必要なのは、膨大な魔力を安全に処理できる「高耐圧の大規模回路」。そして、それを三日という短納期で実装・デプロイするための「分散開発体制」だ。
「……やるしかないか。アレン、今すぐ職人ギルドから引き抜いた若手三十名を全員、ハルクの工房に非常招集しろ。これより、プロジェクト『サンライト』を立ち上げる」
「プロジェクト、サンライト……!」
「ああ。仕様変更には、徹底的な最適化で対抗する。職人たちの技術力をフル投入して、三日間で『巨大並列処理魔導照明』を組み上げるぞ」
---
その一時間後。深夜のハルク工房。
集められた若手職人たちは、突然の緊急招集にざわざわと動揺していた。そこに、俺とアレンが設計図(仕様書)を広げて割り込む。
「全員静かにしろ! 緊急の不具合対応……いや、特急案件が入った。納期は72時間後。ターゲットは辺境伯の夜会だ」
俺の言葉に、職人たちが息を呑む。
「無理だ、三日なんて……! 巨大魔導具はどんなに急いでも一基に一週間はかかるぞ!」
一人の職人が叫んだ。だが、俺は不敵に笑って、新しく描き殴った設計図を指差した。
「それはお前たちが、最初から最後まで一人で『手彫り』で作ろうとするからだ。これからは違う。この巨大照明は、20個の『独立した小さな発光モジュール』を連結して動かす、**マイクロサービス(分散型)アーキテクチャ**を採用する」
「まいくろ……さーびす……?」
「そうだ。大きな一つの魔法陣を刻むのは時間がかかる。だが、ランプ用の小さな回路を20個作り、それを一つの『魔導配線』で繋げば、出力は20倍になる。これなら、既存の金型を使って一瞬でパーツを量産できるだろ?」
職人たちの目が、ハッと見開かれた。
バラバラに作って、最後に結合する。現代のシステム開発における基本のキを、異世界の魔道具製作に適用するのだ。
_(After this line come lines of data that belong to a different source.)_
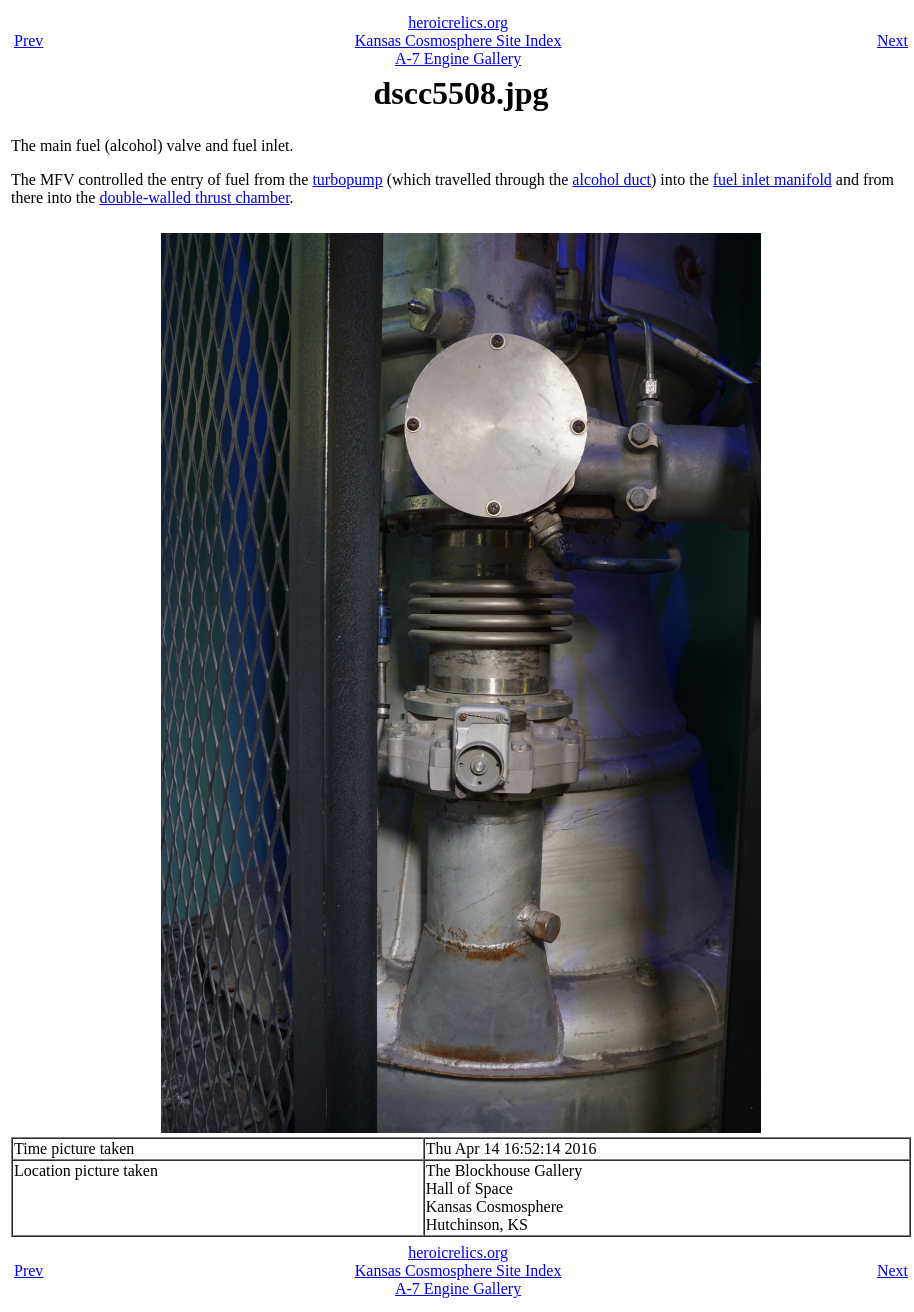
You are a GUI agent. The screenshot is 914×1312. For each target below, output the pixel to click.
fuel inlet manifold (772, 179)
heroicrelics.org (458, 22)
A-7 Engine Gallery (458, 58)
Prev (28, 40)
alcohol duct (611, 179)
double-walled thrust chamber (194, 197)
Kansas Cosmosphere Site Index (458, 40)
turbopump (347, 179)
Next (892, 40)
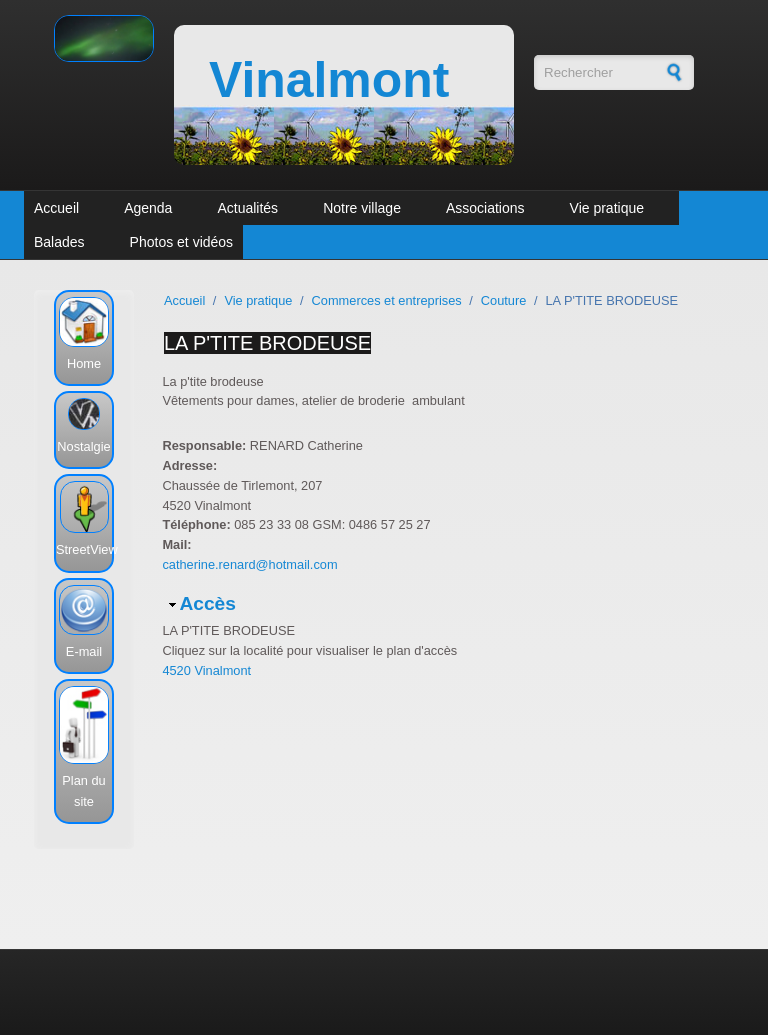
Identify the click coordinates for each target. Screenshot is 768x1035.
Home (84, 363)
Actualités (247, 208)
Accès (207, 603)
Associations (485, 208)
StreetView (87, 549)
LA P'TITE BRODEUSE (267, 343)
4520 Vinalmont (206, 670)
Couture (504, 300)
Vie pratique (607, 208)
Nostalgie (83, 446)
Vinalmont (329, 80)
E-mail (84, 651)
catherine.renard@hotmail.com (249, 564)
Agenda (148, 208)
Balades (59, 242)
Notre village (362, 208)
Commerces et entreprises (387, 300)
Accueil (56, 208)
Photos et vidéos (182, 242)
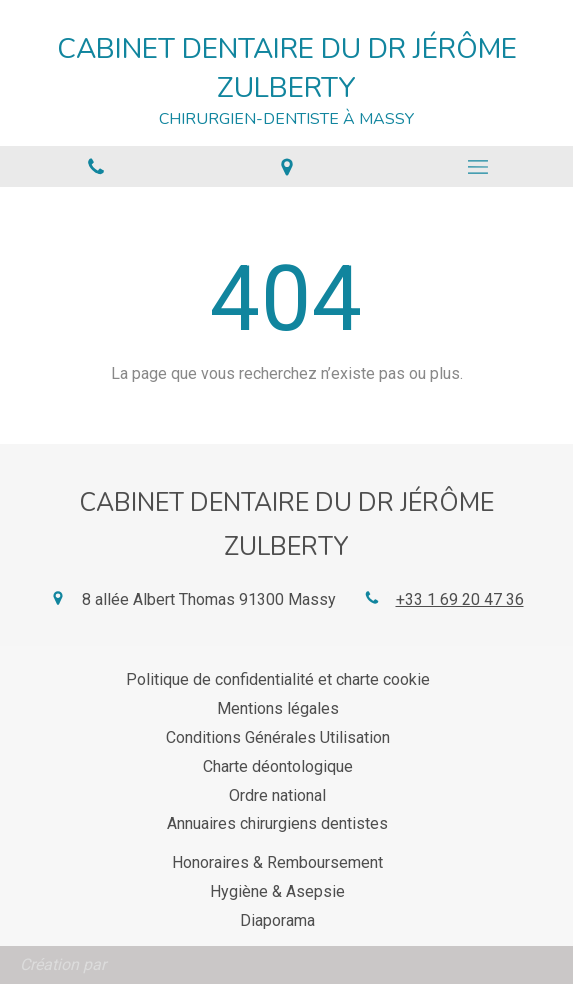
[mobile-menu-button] (477, 167)
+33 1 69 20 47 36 (460, 599)
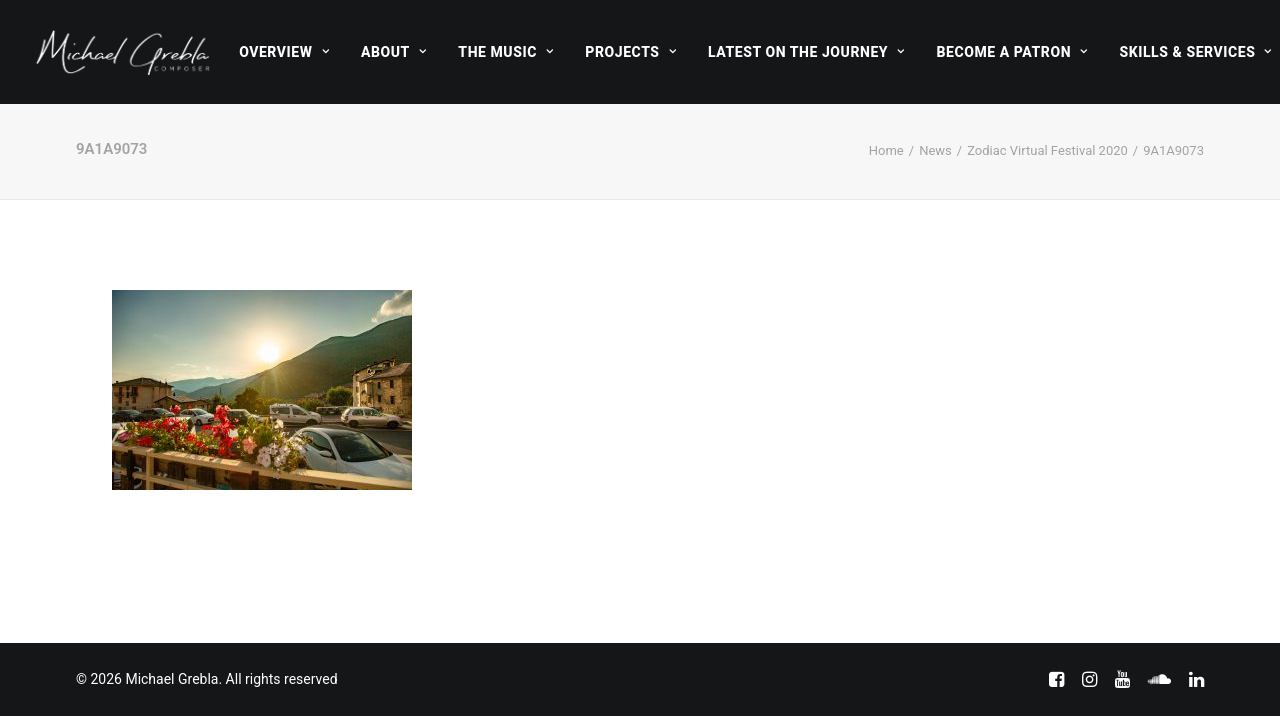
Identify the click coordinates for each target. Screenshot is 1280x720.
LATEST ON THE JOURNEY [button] (806, 52)
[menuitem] (284, 52)
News (935, 150)
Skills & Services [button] (1195, 52)
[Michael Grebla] (123, 52)
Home (886, 150)
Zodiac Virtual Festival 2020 (1047, 150)
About (393, 52)
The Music (505, 52)
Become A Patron (1012, 52)
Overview (284, 52)
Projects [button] (630, 52)
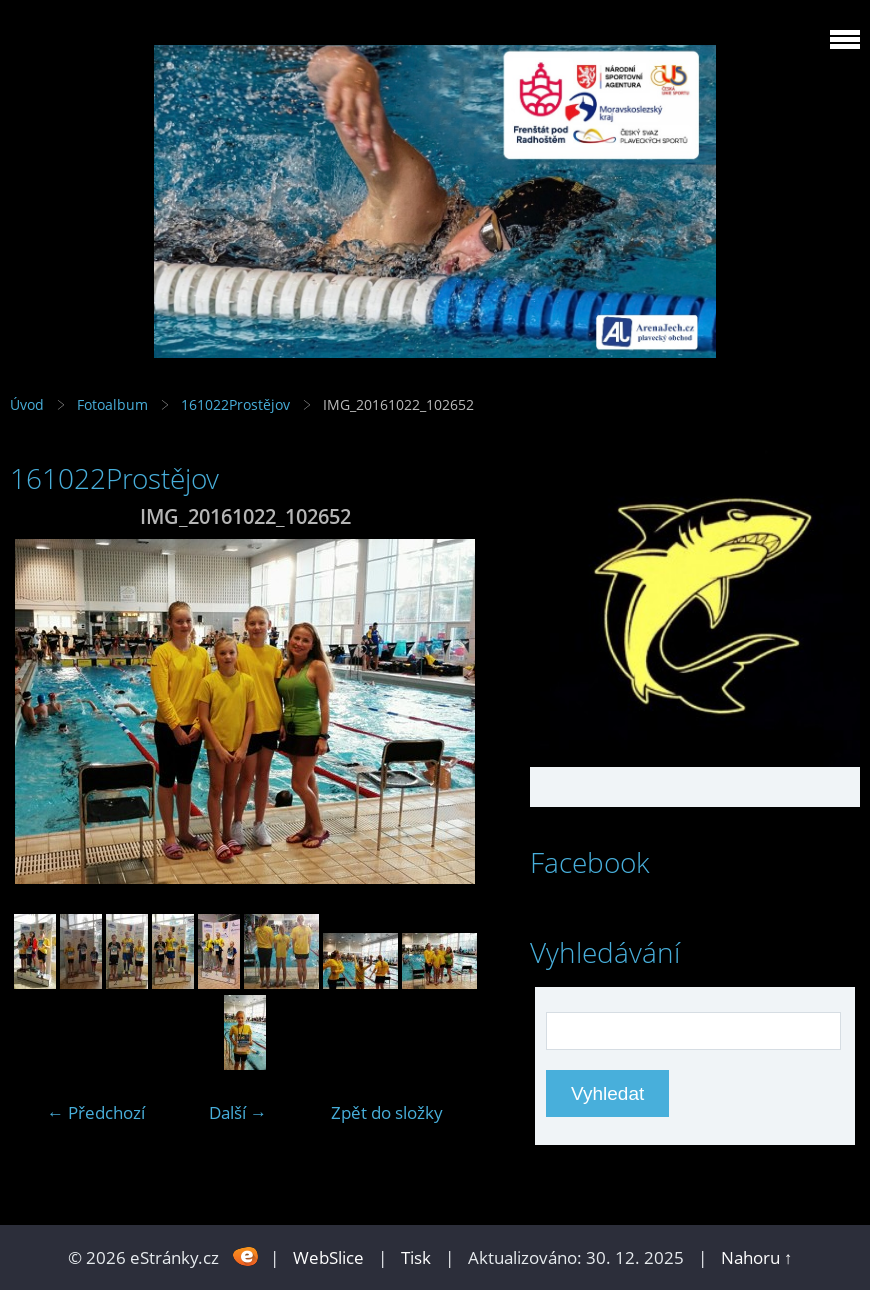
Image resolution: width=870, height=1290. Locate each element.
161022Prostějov (235, 404)
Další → (238, 1112)
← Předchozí (96, 1112)
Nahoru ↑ (757, 1257)
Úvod (27, 404)
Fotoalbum (112, 404)
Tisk (416, 1257)
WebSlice (328, 1257)
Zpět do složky (387, 1112)
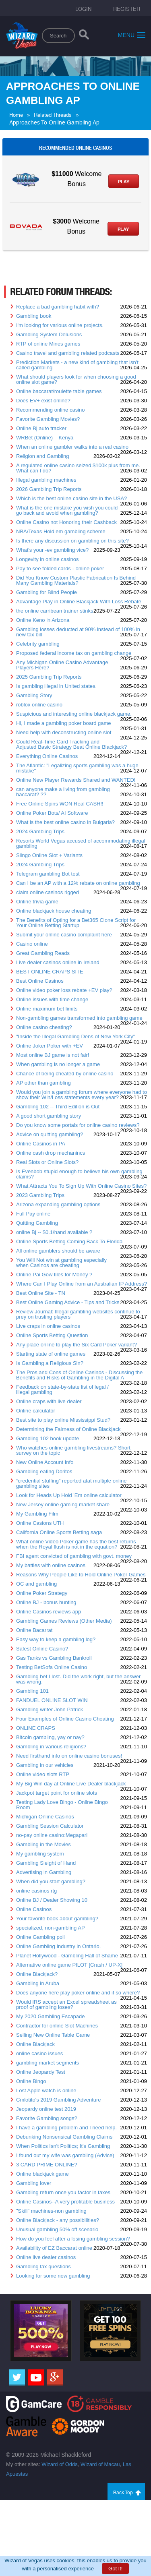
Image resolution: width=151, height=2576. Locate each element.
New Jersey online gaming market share (63, 1504)
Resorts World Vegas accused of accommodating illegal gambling (80, 843)
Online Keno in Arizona (42, 620)
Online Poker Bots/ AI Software (52, 813)
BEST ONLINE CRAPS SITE (49, 972)
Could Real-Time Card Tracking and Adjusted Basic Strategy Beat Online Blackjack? (71, 744)
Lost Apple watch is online (46, 2090)
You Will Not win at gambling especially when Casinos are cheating (61, 1262)
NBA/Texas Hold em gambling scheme (60, 531)
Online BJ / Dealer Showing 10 (51, 1900)
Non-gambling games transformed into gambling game (79, 1018)
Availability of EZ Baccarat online (54, 2248)
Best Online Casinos (40, 981)
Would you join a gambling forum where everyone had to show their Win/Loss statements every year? (81, 1094)
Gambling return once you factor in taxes (63, 2192)
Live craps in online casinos (48, 1326)
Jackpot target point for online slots (56, 1793)
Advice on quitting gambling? (49, 1134)
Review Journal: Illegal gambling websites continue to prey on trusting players (78, 1314)
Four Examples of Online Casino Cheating (65, 1719)
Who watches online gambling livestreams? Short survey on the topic (73, 1450)
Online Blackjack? (37, 1974)
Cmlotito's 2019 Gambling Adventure (58, 2100)
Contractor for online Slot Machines (57, 2026)
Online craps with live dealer (49, 1401)
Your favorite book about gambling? (57, 1918)
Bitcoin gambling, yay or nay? (50, 1737)
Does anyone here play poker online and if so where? (78, 1993)
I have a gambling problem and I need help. (66, 2128)
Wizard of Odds (59, 2464)
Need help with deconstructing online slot (63, 732)
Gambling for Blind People (46, 592)
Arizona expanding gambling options (58, 1204)
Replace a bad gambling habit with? (57, 307)
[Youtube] (36, 2377)
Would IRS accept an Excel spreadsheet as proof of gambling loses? (66, 2004)
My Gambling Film (37, 1514)
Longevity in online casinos (47, 559)
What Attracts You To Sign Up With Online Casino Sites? (81, 1186)
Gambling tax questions (43, 2266)
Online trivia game (37, 902)
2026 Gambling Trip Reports (49, 489)
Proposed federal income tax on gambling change (73, 653)
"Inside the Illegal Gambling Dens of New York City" (75, 1036)
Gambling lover (33, 2183)
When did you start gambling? (50, 1881)
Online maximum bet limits (46, 1009)
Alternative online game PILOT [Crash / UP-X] (69, 1965)
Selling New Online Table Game (53, 2035)
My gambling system (40, 1854)
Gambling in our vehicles (44, 1765)
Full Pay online (33, 1214)
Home (16, 115)
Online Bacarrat (34, 1630)
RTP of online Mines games (48, 344)
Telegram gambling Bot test (48, 874)
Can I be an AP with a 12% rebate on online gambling (78, 883)
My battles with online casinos (50, 1565)
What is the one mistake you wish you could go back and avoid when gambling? (67, 510)
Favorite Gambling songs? (46, 2118)
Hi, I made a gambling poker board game (63, 723)
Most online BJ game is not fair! (52, 1055)
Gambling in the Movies (43, 1844)
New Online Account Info (44, 1462)
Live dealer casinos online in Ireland (57, 962)
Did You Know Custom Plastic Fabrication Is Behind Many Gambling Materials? (76, 580)
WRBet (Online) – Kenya (44, 438)
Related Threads (53, 115)
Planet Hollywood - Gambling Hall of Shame (67, 1956)
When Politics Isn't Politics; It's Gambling (63, 2146)
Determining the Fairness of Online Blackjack (68, 1429)
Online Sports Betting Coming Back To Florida (69, 1241)
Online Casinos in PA (40, 1144)
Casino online (32, 944)
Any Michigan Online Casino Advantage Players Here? (62, 665)
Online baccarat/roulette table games (58, 391)
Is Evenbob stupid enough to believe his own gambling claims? (79, 1174)
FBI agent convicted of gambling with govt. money (74, 1556)
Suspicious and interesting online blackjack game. (74, 714)
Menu (131, 35)
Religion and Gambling (42, 456)
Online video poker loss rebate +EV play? (64, 990)
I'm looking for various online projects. (59, 325)
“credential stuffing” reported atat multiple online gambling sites (71, 1483)
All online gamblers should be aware (58, 1251)
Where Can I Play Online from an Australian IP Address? (81, 1284)
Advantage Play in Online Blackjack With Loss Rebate (78, 601)
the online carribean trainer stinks (54, 611)
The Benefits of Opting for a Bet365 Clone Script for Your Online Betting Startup (76, 922)
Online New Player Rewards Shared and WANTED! (75, 780)
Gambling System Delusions (49, 334)
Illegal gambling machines (46, 480)
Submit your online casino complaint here (64, 935)
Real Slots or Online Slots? (47, 1162)
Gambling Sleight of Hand (46, 1863)
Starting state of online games (50, 1354)
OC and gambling (36, 1584)
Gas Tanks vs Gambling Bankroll (54, 1658)
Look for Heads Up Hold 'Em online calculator (69, 1495)
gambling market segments (47, 2063)
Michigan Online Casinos (45, 1817)
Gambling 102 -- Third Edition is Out (57, 1107)
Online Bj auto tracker (41, 428)
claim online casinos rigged (47, 892)
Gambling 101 (32, 1691)
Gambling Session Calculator (50, 1826)
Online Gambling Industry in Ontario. (58, 1946)
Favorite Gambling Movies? (48, 419)
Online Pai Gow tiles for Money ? (54, 1274)
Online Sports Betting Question (52, 1335)
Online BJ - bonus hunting (46, 1602)
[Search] (84, 36)
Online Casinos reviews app (48, 1612)
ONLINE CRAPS (35, 1728)
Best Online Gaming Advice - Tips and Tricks (68, 1302)
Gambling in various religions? (51, 1747)
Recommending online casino (50, 410)
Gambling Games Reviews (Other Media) (64, 1621)
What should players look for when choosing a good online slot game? (76, 379)
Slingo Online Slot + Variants (49, 855)
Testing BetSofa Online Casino (51, 1667)
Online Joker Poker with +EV (49, 1046)
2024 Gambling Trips (40, 831)
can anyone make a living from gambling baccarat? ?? (63, 791)
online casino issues (39, 2053)
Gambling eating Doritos (44, 1471)
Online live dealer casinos (46, 2257)
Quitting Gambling (37, 1223)
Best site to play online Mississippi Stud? (63, 1420)
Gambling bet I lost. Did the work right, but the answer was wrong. (78, 1679)
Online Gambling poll (40, 1937)
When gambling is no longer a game (58, 1064)
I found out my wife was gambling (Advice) (65, 2155)
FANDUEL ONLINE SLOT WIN (52, 1700)
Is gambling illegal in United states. (56, 686)
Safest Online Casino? (42, 1649)
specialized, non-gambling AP (50, 1928)
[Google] (55, 2377)
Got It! (115, 2569)
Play (123, 181)
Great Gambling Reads (43, 953)
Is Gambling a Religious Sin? (49, 1363)
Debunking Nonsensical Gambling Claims (64, 2137)
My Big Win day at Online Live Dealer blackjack (71, 1784)
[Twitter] (17, 2377)
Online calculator (35, 1411)
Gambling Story (34, 695)
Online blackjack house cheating (53, 911)
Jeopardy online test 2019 (46, 2109)
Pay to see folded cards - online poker (60, 568)
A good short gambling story (48, 1116)
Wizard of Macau (100, 2464)
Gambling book (33, 316)
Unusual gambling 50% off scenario (57, 2229)
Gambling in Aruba (37, 1983)
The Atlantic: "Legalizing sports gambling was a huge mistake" (77, 768)
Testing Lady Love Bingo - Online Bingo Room (62, 1804)
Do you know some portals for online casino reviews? (77, 1125)
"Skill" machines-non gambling (51, 2211)
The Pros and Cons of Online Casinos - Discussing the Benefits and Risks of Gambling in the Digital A (79, 1375)
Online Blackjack (35, 2044)
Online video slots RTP (42, 1774)
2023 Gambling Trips (40, 1195)
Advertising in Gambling (43, 1872)
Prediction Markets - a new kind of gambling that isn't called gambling (77, 365)
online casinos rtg (36, 1891)
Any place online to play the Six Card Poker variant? (76, 1345)
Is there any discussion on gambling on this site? (72, 541)
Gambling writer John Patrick (49, 1709)
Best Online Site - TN (40, 1293)
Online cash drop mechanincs (50, 1153)
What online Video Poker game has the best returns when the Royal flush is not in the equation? (76, 1544)
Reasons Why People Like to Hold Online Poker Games (81, 1575)
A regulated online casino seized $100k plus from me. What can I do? (78, 468)
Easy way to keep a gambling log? (55, 1639)
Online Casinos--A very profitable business (65, 2202)
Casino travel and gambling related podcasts (68, 353)
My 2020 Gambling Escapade (50, 2016)
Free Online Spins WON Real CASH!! (59, 804)
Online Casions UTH (40, 1523)
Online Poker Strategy (41, 1593)
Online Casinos (34, 1909)
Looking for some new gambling (53, 2276)
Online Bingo (31, 2081)
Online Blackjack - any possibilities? (57, 2220)
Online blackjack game (42, 2174)
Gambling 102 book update (47, 1438)
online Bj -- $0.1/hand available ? (54, 1232)
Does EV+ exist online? (43, 401)
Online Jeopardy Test (40, 2072)
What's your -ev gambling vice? (52, 550)
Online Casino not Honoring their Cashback (66, 522)
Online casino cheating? (44, 1027)
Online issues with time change (52, 999)
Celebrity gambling (38, 644)
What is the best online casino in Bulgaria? (65, 822)
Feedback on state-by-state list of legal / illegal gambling (62, 1389)
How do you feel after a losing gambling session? (73, 2239)
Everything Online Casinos (47, 756)
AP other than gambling (43, 1083)
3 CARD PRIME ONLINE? (46, 2165)
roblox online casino (39, 705)
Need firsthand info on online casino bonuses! (69, 1756)
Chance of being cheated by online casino (64, 1074)
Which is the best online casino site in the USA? (71, 498)
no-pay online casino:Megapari (51, 1835)
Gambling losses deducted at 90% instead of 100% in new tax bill (78, 632)
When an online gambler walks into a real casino (72, 447)
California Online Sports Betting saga (59, 1532)
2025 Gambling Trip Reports (49, 677)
「作業を分担するぞ! プレス班、インク塗布班、組み立て班、そして全体の統合班だ! 睡眠時間はシフト制で確保させる。……よし、デスマーチの始まりだ。全システム、起動せよ!!」
「「「おおおおおっ!!」」」
ホワイト企業を目指していたはずの俺の工房が、一瞬にして不夜城の「超ブラック開発ルーム」へと変貌を遂げた。だが、職人たちの目は、無理難題への絶望ではなく、見たこともない新しい技術への興奮でギラギラと輝いていた。